(Saved entries)
** Begin **

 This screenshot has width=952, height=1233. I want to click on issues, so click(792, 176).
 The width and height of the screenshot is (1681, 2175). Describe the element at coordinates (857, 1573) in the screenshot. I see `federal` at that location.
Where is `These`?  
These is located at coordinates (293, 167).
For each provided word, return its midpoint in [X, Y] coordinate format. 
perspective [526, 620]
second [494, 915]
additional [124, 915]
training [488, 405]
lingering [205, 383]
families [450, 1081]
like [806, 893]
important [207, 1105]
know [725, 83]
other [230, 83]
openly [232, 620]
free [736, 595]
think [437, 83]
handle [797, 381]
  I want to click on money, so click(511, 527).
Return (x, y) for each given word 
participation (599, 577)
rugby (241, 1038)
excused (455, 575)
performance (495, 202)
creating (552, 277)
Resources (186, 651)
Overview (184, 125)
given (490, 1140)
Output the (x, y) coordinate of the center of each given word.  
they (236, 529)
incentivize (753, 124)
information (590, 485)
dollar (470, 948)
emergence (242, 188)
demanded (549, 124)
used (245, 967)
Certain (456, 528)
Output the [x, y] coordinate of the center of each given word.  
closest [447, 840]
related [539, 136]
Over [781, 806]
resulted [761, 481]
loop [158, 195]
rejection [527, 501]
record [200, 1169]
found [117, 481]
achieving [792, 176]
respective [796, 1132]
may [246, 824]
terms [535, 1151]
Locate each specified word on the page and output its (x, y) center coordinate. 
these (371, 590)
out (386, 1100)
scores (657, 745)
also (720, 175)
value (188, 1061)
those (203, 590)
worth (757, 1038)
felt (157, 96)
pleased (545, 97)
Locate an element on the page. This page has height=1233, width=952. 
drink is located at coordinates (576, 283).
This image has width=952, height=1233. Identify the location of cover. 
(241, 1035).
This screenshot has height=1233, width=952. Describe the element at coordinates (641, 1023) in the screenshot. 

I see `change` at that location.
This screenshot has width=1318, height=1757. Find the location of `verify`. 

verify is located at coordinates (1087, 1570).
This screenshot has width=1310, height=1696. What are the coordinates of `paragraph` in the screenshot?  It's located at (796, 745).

** End **

- **DIRECTIONS FOR THIS TASK**
Copy out, unchanged, the rows from the line containing "Locate each specified" through the last row, both ends included.

- **EXERCISE RESULT**
Locate each specified word on the page and output its (x, y) center coordinate. 
these (371, 590)
out (386, 1100)
scores (657, 745)
also (720, 175)
value (188, 1061)
those (203, 590)
worth (757, 1038)
felt (157, 96)
pleased (545, 97)
Locate an element on the page. This page has height=1233, width=952. 
drink is located at coordinates (576, 283).
This image has width=952, height=1233. Identify the location of cover. 
(241, 1035).
This screenshot has height=1233, width=952. Describe the element at coordinates (641, 1023) in the screenshot. 

I see `change` at that location.
This screenshot has width=1318, height=1757. Find the location of `verify`. 

verify is located at coordinates (1087, 1570).
This screenshot has width=1310, height=1696. What are the coordinates of `paragraph` in the screenshot?  It's located at (796, 745).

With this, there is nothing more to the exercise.